RCF,  -  Modifié le 12 avril 2018
A l’occasion des Etats Généraux de la Bioéthique, Stéphanie Gallet reçoit le biologiste et directeur de recherche honoraire à l’Inserm, Jacques Testart.
© Rebekka Deubner © Rebekka Deubner

Jacques Testart est connu pour être le père du premier bébé éprouvette, en 1982. Il est également le premier à avoir alerté des dérives eugénistes possibles d’une telle pratique. Il publie récemment : "Au péril de l’humain : les promesses suicidaires des transhumanistes" (éd. du Seuil).
 

Le sens des technosciences

Avant Amandine, le premier bébé éprouvette, Jacques Testart travaillait à l’Inra, l’Institut de recherche agronomique. C’est de cette époque que remonte sa méfiance vis-à-vis des technologies, et du transhumanisme. "Je faisais des mères porteuses de vaches dans le but d’accélérer la sélection génétique des vaches de haute qualité laitière. J’ai commencé en 1964 et j’ai réussi à mettre au point des techniques de mères porteuses pour les vaches en 1972. Il y avait alors des excédents laitiers, ce travail était stupide. J’ai donc commencé à m’interroger sur le sens des technosciences" explique-t-il.

Jacques Testart reconnaît qu’on lui reproche souvent d’avoir ouvert la boîte de Pandore. "Je pourrais répondre facilement que si je ne l’avais pas fait, d’autres l’auraient fait. C’était dans l’air. Mais cela serait un peu facile. On ne peut pas me reprocher cela car très vite j’ai mis les holàs, j’ai dit à quoi devait servir la fécondation in vitro, c’est-à-dire un couple stérile à avoir un enfant qu’il n’arrive pas à faire, mais pas à choisir l’enfant par exemple" ajoute-t-il, expliquant que élargir la PMA à des couples de femmes ou à des femmes célibataires revient à accorder cela à "des gens qui ne sont pas stériles. C’est autre chose."
 

Etats Généraux de la Bioéthique: "pas l'ambition de donner la parole aux citoyens"

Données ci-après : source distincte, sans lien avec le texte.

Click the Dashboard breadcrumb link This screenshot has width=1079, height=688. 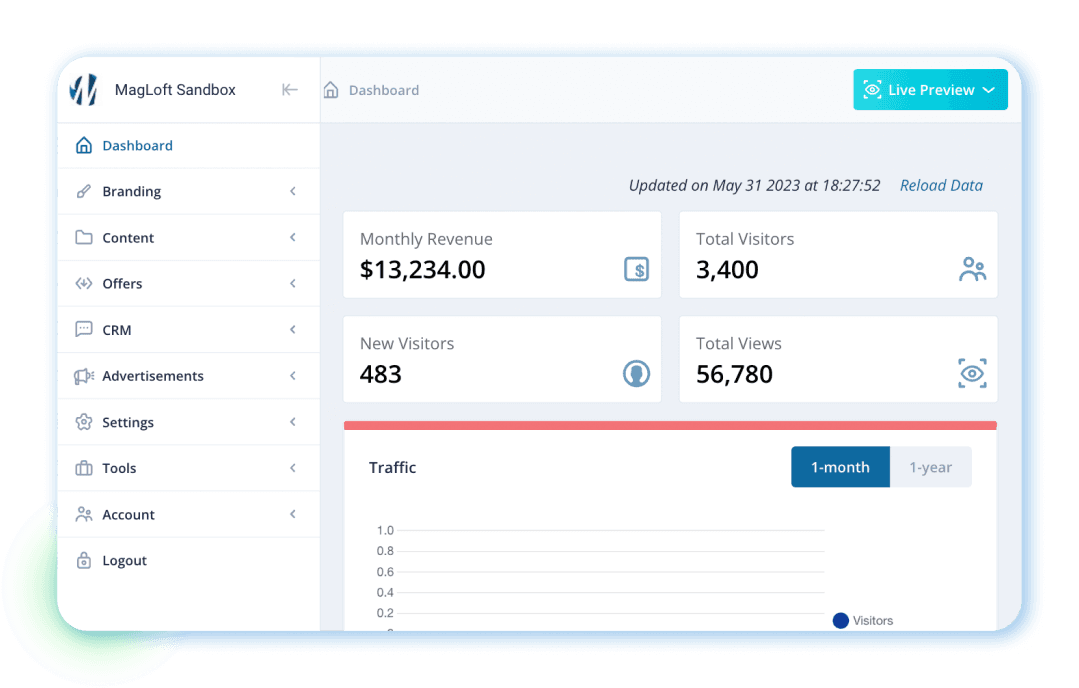click(384, 90)
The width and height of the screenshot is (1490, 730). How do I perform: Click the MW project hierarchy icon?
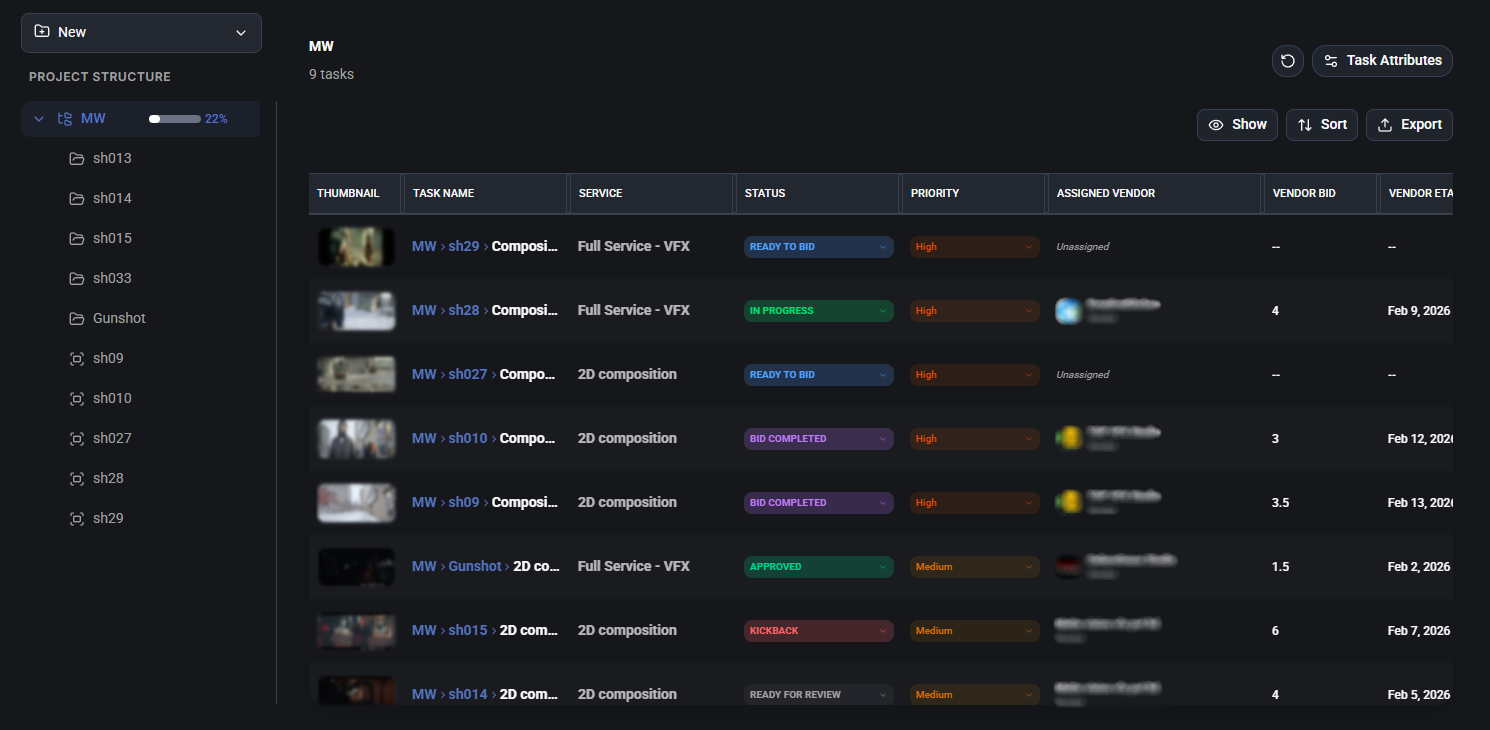click(65, 119)
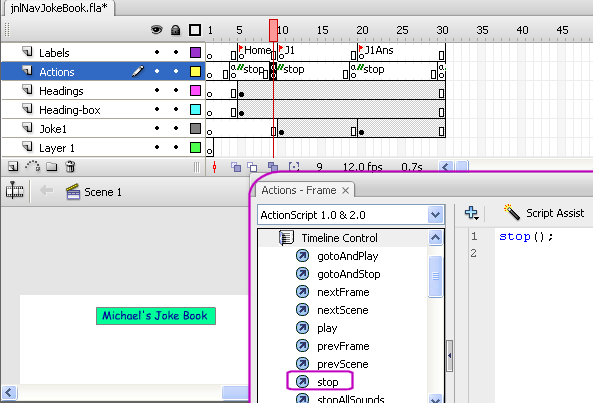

"Toutes les innovations ont toujours un côté séduisant. Il faut surveiller ces technologies. Il y aura des choix à faire. C’est la société qui doit les faire, c’est par des procédures appropriées, par des conventions de citoyens, en prenant des personnes tirées au sort dans la société" lance Jacques Testart, qui se montre très critique à l’inverse, vis-à-vis des Etats Généraux de la Bioéthique. "Il n’y a pas d’ambition de donner la parole aux citoyens, il y a seulement la volonté de donner une information mais la décision ne prendra pas en compte les avis des citoyens, noyés par les avis des académies, du comité d’éthique etc.." précise-t-il.
 

"Le rêve du dieu humain"

A propos du transhumanisme, Jacques Testart le définit comme "la volonté de dépasser l’homme pour augmenter ses capacités, pour en faire un individu performant, qui ne soit pas malade, et qui vive plus longtemps. Cela m’inquiète car ce mouvement est crédible dans sa promesse. Il reproduit les vieux rêves de tout le monde, toujours on a rêvé du surhomme, du dieu humain. On nous le promet aujourd’hui armé des progrès technologiques récents très importants, en génétique, en neurobiologie, en informatique".

Dans son livre, Jacques Testart en profite pour égratigner la puissance de l’argent et la responsabilité des grandes entreprises dans le développement du transhumanisme. "Ce n’est pas un hasard si tout cela est installé dans la Silicon Valley, en Californie. Les multinationales sont partie prenante de cette affaire. On peut faire la critique de cela. C’est ce que font les pessimistes actifs comme moi. Mais beaucoup sont inconscients" conclut-il.